:: Verilen görev ::
Sağlanan metne göre Sınıf 24 ve Sınıf 25'te yer alıp kumaştan yapıldığı belirtilen mallar hangileridir?

:: Sağlanan metin ::
:::::

Başvuru kapsamında bulunan mallardan “Sınıf 20: Yataklar, yatak kasaları dahil olmak üzere mobilyalar, şilteler, yastıklar. Sınıf 25: Ayak giysileri, baş giysileri.” malları kumaştan yapılabilir veya kumaş parçalar içerebilir ve başvuruya konu desen bunların üzerinde kullanılmış olabilir. “Sınıf 24: Dokunmuş kumaşlar, diğer sınıflarda yer almayan tekstil ürünleri, yatak örtüleri, çarşaflar. Sınıf 25: Giysiler.” malları kumaştan yapılmaktadır ve başvuruya konu desen bu ürünlerin üzerinde de kullanılabilir. 20., 24. ve 25. sınıflara dahil yukarıda sayılan malların pazarlanması hizmetleri ise kumaştan yapılan veya yapılabilen ve üzerlerinde başvuruya konu deseni içerebilecek mallarla ilgilidir. Bu halleriyle anılan mal ve hizmetler, yeteri derecede homojen bir nitelik göstermektedir ve bu mal ve hizmetlerin tamamı için verilen ret kararı yeteri derecede gerekçelidir.

:::::

:: Veri kümesi ::
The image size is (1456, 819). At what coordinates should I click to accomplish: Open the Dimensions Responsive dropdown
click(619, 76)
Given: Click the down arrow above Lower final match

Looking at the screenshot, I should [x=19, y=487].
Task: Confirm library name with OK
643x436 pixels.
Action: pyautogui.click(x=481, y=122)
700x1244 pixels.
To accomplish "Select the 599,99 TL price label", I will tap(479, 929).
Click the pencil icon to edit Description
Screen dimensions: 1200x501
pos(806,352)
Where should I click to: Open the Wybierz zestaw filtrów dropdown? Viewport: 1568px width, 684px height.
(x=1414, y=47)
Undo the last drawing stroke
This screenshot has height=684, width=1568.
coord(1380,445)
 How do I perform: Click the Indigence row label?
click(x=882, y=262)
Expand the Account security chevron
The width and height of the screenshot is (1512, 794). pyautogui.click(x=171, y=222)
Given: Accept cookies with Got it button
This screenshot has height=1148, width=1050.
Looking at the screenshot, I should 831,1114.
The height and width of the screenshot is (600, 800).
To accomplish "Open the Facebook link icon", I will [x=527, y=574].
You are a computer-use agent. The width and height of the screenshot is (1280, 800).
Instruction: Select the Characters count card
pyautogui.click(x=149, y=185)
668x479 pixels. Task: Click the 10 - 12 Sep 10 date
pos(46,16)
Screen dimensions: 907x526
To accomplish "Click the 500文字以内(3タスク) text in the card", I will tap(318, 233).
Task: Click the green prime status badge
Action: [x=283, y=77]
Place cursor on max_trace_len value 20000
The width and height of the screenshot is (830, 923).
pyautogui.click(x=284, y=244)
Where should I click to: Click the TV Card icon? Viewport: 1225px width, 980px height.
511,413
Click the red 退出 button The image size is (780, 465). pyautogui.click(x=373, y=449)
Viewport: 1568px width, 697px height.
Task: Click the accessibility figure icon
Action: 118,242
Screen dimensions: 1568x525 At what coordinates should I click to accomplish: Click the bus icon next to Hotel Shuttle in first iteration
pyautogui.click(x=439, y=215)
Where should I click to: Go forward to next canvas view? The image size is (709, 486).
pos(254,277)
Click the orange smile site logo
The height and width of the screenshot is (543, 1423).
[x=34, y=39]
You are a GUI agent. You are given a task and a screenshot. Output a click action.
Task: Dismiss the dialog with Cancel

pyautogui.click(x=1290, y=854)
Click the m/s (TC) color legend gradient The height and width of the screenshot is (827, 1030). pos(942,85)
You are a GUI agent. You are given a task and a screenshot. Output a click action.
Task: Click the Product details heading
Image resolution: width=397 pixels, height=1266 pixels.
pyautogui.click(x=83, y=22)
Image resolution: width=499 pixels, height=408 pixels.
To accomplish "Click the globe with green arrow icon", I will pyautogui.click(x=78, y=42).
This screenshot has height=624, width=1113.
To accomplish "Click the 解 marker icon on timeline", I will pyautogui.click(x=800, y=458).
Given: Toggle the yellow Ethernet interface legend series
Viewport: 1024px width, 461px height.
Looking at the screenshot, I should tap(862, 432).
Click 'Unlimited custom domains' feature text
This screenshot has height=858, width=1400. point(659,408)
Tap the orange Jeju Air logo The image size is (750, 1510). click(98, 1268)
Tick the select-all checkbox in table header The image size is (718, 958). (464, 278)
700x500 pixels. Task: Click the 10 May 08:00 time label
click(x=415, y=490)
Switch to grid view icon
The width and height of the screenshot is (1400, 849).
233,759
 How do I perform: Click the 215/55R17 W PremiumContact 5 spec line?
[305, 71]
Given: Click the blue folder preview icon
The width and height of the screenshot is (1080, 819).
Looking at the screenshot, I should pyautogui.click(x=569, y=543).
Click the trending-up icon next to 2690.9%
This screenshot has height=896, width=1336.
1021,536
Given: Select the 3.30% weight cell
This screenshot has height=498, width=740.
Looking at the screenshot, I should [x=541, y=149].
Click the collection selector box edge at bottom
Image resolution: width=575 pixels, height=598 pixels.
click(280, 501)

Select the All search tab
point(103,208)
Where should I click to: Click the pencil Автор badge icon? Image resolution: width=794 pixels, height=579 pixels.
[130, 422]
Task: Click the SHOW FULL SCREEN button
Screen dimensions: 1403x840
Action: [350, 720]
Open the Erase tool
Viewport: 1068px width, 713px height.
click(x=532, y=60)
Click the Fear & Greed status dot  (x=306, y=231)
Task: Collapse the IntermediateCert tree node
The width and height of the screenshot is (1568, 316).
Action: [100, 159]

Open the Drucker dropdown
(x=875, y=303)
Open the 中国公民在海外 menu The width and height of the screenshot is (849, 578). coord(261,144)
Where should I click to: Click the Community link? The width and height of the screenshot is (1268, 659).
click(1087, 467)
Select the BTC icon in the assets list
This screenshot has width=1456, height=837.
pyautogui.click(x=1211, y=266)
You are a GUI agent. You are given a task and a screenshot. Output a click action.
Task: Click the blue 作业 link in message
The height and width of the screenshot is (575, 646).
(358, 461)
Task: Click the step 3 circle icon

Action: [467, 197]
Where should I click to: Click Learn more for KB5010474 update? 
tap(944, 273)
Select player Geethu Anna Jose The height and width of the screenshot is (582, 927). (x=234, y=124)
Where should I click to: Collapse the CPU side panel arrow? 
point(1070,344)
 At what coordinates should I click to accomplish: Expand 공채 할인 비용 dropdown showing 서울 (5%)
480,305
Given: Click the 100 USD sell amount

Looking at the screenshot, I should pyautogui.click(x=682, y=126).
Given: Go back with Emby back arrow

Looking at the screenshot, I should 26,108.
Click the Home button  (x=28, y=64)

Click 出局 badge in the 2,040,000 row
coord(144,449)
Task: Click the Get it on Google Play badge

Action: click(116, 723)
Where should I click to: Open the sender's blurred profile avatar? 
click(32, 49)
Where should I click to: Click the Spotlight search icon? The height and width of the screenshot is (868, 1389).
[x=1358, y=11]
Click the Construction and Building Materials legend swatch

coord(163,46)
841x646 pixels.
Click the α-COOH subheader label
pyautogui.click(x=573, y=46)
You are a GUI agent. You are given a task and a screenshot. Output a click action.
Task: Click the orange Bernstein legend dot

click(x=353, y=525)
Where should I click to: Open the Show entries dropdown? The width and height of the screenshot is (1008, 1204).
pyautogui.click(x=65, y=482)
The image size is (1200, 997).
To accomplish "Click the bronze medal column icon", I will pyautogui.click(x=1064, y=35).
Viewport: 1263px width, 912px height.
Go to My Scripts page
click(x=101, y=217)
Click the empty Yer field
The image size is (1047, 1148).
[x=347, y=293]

:::::

:: Alıştırma sonucu ::
Dokunmuş kumaşlar, diğer sınıflarda yer almayan tekstil ürünleri, yatak örtüleri, çarşaflar ve giysiler.